Yesterday the guy I know from high school texted me in the AM just to say Hi and maybe to find out if I was alive from my drive home last night. We continue to chat for a bit and wouldn't you know it, Bank Boy texts me asking to hang out with me this weekend. I am free Saturday night, but told him I didn't want to. Of course he expects that from me - but wanted more information, like was it just my mood this morning - maybe it would change by Saturday, that he assumed I'd want 'some', and that I would be free. So I tell him that I recently got 'some' and was content. He didn't like that....what guy would? So I had to provide more information, since he kept asking questions. I am not really comfortable talking to one guy about another that I enjoy better. I told him that although there is no commitment between me and the guy I know from high school, that I'd just prefer not to hook up with him since I was still feeling the happiness of the encounter. He finally got it...that I have a 'connection' as he put it to this other fella. I didn't elaborate, but I told him that at this time, I'd prefer if we didn't hook up.
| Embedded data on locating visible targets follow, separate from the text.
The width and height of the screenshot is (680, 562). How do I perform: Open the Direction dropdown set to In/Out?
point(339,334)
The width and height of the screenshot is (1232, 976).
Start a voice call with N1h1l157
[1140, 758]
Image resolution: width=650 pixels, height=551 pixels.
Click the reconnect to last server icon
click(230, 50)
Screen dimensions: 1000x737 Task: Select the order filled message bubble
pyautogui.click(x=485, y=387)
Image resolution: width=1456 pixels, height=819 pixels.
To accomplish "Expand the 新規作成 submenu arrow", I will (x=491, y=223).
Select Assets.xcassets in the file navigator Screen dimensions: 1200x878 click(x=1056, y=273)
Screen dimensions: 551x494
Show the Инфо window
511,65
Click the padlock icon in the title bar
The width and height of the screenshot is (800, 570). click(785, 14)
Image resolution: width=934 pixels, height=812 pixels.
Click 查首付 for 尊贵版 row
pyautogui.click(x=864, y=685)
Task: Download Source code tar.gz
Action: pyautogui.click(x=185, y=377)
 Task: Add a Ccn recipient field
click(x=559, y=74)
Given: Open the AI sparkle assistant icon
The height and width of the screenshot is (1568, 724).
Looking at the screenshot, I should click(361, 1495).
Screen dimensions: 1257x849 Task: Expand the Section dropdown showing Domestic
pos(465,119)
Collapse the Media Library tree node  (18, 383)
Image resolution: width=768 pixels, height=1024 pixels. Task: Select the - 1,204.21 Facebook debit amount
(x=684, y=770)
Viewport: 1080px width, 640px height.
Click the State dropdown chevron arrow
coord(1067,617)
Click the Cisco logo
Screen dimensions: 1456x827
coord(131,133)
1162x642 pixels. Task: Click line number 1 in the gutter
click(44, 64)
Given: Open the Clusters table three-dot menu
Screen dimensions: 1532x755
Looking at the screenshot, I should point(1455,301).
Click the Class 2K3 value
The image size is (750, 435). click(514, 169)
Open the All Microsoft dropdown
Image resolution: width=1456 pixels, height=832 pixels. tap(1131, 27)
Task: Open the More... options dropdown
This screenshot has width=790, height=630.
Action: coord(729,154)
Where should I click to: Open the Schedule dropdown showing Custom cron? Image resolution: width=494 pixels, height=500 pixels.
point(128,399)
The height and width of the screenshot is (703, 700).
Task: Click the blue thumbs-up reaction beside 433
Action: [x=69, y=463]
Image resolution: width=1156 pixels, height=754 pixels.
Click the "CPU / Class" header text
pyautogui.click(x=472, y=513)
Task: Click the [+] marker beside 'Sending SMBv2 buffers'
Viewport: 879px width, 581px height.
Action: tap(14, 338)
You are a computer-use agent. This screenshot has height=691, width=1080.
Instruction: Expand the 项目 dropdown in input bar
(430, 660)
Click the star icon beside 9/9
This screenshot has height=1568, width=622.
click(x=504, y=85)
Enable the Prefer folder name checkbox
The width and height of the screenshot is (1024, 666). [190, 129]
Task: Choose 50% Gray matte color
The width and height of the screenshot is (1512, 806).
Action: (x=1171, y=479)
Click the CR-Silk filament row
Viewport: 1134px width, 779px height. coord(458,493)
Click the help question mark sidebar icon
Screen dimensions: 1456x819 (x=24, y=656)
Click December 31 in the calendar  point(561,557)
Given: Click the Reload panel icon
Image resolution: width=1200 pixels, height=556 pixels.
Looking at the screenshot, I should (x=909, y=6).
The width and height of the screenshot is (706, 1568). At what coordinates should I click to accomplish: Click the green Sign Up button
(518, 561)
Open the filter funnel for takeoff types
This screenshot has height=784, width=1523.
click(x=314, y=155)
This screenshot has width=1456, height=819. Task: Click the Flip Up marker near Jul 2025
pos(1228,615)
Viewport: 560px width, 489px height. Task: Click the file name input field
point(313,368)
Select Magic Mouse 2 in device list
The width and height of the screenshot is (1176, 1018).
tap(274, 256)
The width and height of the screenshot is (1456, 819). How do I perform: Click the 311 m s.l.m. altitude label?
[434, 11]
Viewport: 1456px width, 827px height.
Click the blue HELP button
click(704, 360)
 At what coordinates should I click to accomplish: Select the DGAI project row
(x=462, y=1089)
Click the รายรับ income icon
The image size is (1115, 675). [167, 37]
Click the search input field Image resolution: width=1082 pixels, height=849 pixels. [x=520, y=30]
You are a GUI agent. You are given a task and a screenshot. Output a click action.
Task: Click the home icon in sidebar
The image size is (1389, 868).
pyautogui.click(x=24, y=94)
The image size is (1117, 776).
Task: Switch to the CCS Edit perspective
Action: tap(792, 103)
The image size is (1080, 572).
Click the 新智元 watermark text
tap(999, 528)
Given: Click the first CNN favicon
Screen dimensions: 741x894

Now mind you, I am a realist. I am willing to engage in adult activities with others...but it was a good time as any to get Bank Boy to back away. Getting together with him was more like a chore. I didn't really enjoy it and I would have to drink a lot to be willing to perform. After the guy I know from high school, I realize that casual sex (if that is what it is?) could be enjoyable sober.
I really can't wait to see where your relationship with HS guy goes, because so far, it sounds like it could turn into a lasting relationship and oh, how I hope it does!